Они с Надеждой родились с интервалом в один год прямо перед началом войны. Надежда была старшей. Отец ушёл на фронт, мама работала на заводе Кулакова, из последних сил ковала победу в тылу, а они с Надеждой лежали и умирали в заводских яслях. Слава Богу, обе они о тех временах не помнили ничего, мама очень не любила на эту тему говорить, и вроде как сама старалась всё позабыть. Как они выжили в блокаду вопрос вопросов, мама предполагала, что только благодаря Богу и крещению. Отец придерживался коммунистических идеалов и при рождении дочерей крестить их не позволил. Однако, когда обе они уже находились при смерти, а отец воевал на Ладоге, мама решила их всё же окрестить. Не хоронить же детей некрещёнными! Она отнесла их по очереди во Владимирский собор, находящийся в непосредственной близости и от завода Кулакова, и от яслей, и от родительского дома на улице Блохина, после чего, по маминым словам, Надежда со Светой помирать передумали. Тем не менее, даже по окончании войны обе не могли ходить, потом уже, ближе к школьному возрасту потихонечку стали передвигаться на своих двоих, да и с зубами вот тоже до сих пор не всё так просто, особенно у Надежды, сказывались последствия цинги. Отец военным водителем дошёл до самого Берлина и вернулся домой с медалями и орденом боевого Красного Знамени, а также с грузовиком трофеев. Вернее, трофеи принадлежали генералу, но часть их, включая хрустальную люстру, трюмо венецианского стекла из красного дерева, картину неизвестного художника и горжетку из чернобурки, перепала водителю грузовика. С тех пор папины трофеи, по мнению Светланы Петровны, оставались практически самыми ценными из тех вещей, что когда-либо были в их семье. Света, в отличие от Надежды, к любым вещам в принципе относилась с пиететом, особенно к красивым. Ведь вещи содержали в себе человеческие мечты, мысли и труд. Не зря говорят, ломать не строить. Сломать вещь легко, большого ума не надо, любой может, а вот сделать что-нибудь ценное и необходимое для жизни не каждому дано.

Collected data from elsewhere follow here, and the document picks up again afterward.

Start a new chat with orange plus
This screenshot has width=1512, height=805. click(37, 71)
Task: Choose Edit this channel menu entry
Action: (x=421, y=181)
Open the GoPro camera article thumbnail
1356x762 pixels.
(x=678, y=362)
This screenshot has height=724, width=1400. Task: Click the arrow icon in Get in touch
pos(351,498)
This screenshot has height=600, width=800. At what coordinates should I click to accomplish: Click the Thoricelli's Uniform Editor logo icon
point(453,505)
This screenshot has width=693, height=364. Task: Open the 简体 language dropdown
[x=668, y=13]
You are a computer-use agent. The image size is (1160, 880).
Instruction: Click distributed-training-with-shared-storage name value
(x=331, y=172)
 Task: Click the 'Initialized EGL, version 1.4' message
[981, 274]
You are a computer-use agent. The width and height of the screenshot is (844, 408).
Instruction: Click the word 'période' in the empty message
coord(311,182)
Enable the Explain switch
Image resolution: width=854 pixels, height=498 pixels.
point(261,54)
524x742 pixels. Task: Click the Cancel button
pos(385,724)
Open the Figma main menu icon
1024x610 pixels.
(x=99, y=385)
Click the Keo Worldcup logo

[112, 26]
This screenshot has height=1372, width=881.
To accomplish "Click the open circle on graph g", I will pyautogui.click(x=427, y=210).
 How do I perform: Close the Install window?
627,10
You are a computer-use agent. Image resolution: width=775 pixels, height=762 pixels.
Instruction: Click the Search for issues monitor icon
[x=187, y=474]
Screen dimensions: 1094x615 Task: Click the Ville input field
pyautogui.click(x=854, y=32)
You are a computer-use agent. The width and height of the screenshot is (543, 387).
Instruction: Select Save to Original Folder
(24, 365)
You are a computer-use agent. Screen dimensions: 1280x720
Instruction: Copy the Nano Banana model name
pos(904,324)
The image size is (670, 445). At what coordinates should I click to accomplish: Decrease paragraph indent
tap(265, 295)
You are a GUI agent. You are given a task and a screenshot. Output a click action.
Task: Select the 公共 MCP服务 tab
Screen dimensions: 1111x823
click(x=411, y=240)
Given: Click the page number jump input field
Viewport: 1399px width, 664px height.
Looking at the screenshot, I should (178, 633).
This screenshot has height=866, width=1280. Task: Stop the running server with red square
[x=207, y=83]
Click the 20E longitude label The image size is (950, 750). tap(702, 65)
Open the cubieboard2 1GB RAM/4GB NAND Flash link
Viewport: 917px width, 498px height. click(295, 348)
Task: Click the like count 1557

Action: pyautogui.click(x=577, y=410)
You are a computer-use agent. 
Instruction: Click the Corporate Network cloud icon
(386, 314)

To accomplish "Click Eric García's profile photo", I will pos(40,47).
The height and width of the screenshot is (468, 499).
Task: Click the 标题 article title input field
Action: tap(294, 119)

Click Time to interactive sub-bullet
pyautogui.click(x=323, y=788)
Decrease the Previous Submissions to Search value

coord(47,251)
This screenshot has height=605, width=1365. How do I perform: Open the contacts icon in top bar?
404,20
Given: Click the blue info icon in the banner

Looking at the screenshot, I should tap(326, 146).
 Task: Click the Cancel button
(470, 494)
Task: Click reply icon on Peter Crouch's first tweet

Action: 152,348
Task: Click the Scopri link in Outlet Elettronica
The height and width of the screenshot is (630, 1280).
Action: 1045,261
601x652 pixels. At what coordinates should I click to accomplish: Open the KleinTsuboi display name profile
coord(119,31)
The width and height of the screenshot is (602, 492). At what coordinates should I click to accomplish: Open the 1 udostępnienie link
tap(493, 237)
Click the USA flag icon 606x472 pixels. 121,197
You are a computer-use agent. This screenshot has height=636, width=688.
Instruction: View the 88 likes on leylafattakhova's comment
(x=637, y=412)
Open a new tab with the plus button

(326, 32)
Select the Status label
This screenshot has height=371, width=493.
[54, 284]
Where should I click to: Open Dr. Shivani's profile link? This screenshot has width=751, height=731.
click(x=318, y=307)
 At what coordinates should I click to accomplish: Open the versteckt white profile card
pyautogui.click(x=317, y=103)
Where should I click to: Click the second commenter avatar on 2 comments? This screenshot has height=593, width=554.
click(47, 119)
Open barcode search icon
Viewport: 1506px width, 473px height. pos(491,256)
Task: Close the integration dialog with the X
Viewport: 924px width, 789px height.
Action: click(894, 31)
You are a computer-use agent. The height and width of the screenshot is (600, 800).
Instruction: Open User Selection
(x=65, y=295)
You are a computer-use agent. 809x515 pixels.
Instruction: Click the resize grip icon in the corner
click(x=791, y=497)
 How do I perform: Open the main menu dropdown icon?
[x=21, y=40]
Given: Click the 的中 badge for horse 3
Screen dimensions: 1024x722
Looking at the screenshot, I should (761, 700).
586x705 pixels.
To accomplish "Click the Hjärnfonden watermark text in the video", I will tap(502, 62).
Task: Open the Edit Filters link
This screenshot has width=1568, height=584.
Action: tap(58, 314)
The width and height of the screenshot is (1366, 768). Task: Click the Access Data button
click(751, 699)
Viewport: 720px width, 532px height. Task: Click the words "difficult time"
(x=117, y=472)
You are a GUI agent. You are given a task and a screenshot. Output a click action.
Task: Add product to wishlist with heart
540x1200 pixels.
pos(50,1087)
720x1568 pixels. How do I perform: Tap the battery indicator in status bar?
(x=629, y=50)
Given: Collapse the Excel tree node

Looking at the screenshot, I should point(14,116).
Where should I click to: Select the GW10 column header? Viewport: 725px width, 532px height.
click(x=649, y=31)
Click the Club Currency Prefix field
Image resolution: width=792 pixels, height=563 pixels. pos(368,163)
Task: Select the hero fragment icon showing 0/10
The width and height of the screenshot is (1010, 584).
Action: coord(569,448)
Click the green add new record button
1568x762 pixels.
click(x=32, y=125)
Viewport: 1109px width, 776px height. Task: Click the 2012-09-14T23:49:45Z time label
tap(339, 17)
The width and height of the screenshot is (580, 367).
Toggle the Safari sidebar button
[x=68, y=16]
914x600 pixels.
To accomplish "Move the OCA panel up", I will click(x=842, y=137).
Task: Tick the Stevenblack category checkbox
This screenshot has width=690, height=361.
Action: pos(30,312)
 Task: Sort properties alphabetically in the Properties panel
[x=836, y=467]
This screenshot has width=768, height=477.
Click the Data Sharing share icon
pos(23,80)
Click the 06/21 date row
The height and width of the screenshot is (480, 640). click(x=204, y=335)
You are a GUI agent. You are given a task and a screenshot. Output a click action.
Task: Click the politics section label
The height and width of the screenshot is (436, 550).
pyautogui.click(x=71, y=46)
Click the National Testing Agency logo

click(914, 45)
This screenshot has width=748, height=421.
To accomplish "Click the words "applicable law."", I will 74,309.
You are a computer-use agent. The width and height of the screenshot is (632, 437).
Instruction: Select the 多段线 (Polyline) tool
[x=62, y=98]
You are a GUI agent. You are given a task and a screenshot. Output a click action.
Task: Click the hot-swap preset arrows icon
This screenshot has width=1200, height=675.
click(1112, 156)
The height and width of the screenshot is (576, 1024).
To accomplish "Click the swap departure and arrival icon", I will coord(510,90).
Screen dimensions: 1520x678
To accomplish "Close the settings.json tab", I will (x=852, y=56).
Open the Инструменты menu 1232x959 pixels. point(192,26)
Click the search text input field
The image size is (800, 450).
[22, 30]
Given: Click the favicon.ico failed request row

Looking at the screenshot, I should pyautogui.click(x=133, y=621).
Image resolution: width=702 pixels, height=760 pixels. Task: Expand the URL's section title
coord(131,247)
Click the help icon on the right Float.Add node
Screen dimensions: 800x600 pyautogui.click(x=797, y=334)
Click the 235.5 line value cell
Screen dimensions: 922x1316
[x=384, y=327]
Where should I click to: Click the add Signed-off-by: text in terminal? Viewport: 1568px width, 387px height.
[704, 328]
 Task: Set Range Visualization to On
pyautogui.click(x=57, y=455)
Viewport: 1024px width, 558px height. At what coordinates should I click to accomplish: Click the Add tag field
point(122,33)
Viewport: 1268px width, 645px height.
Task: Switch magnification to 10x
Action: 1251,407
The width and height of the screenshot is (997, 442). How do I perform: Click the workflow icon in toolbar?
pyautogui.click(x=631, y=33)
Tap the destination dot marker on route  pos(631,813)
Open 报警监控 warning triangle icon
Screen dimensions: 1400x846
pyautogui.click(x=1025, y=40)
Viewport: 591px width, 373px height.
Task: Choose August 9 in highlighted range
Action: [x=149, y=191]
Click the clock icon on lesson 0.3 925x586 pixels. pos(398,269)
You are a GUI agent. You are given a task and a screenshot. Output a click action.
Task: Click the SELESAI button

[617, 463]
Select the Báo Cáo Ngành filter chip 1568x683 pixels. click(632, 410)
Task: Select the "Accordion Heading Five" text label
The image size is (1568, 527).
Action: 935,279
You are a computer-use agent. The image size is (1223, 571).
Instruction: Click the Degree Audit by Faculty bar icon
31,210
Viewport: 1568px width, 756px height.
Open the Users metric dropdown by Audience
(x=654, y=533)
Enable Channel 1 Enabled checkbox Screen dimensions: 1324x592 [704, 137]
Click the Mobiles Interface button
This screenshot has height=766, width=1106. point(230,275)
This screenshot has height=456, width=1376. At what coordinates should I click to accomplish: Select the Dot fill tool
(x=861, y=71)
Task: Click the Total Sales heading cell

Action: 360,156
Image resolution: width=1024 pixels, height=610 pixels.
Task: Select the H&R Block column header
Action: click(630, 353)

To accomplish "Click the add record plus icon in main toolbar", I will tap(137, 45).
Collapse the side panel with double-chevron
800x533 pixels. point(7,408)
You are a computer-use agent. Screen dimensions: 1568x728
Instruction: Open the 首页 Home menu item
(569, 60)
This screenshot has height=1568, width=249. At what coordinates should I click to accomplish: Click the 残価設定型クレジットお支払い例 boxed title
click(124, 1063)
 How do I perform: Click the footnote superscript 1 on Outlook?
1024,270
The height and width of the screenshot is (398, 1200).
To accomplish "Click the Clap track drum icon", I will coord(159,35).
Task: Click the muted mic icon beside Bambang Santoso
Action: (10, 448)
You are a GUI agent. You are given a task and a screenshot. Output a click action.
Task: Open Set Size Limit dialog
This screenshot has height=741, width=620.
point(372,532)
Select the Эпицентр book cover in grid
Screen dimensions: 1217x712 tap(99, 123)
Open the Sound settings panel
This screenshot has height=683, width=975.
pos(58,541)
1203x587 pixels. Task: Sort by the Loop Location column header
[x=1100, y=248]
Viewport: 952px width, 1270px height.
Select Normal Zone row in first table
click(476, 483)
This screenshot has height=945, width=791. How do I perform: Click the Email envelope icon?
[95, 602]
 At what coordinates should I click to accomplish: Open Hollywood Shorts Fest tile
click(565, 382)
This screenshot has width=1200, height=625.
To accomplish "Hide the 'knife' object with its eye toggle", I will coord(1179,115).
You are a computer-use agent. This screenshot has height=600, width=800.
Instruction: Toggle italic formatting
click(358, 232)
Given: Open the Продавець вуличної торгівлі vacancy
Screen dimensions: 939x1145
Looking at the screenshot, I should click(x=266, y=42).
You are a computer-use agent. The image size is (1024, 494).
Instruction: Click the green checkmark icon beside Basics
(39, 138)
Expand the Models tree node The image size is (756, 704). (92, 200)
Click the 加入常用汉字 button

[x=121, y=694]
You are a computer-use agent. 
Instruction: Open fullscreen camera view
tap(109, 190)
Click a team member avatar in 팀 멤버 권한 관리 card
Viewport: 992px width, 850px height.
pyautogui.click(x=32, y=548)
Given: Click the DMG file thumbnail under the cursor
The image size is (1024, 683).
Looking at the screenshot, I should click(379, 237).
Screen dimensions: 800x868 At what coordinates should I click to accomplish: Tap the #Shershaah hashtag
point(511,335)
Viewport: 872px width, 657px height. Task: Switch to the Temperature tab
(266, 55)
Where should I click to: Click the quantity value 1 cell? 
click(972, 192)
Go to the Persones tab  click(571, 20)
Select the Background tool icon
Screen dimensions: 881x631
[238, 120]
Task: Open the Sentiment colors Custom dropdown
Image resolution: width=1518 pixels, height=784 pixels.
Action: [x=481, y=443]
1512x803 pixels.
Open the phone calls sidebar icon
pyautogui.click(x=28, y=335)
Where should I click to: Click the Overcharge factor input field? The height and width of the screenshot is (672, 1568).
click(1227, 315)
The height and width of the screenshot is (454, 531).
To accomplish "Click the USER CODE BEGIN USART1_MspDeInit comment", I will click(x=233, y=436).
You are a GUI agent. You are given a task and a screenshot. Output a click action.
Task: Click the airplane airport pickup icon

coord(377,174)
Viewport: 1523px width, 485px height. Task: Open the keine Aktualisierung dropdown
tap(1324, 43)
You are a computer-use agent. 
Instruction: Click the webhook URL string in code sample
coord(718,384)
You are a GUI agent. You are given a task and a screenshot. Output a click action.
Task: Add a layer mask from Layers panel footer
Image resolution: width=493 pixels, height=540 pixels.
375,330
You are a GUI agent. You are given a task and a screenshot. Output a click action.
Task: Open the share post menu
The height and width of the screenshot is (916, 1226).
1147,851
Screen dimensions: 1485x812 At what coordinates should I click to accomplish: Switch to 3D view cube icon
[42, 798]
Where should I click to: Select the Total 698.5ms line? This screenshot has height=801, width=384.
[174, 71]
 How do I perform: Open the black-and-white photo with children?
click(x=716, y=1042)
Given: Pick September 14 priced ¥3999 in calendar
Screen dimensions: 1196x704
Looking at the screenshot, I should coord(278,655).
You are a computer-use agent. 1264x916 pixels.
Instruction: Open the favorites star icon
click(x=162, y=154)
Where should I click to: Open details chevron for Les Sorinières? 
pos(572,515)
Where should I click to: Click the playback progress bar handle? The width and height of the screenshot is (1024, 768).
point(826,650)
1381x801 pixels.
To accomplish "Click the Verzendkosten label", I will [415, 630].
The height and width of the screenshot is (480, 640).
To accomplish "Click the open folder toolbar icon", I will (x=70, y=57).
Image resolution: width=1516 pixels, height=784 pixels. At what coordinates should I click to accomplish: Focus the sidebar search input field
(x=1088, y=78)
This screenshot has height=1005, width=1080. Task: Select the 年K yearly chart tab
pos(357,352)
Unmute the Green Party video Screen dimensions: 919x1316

Послевоенные годы Светлана Петровна помнила плохо, но мамина манера готовить всё на сливочном масле и пихать его во все блюда запомнилась ей навсегда. Они с Надькой как ненасытные птенцы мели всё подряд, и родители из кожи вон лезли, старались, чтобы на столе всё было натуральное и самого лучшего качества. И только сливочное масло! Никакое не крестьянское пониженной жирности, и, Боже упаси, маргарин или комбижир. Мама говорила, что самое лучшее лекарство, это городская булка со сливочным маслом и боем красной икры. После войны в Ленинграде на вес продавали этот бой, который представлял собой икру, протёртую через специальное сито. Ещё мама покупала развесной шоколад, он был твёрдый и ломался с большим трудом. На питание денег в семье не жалели.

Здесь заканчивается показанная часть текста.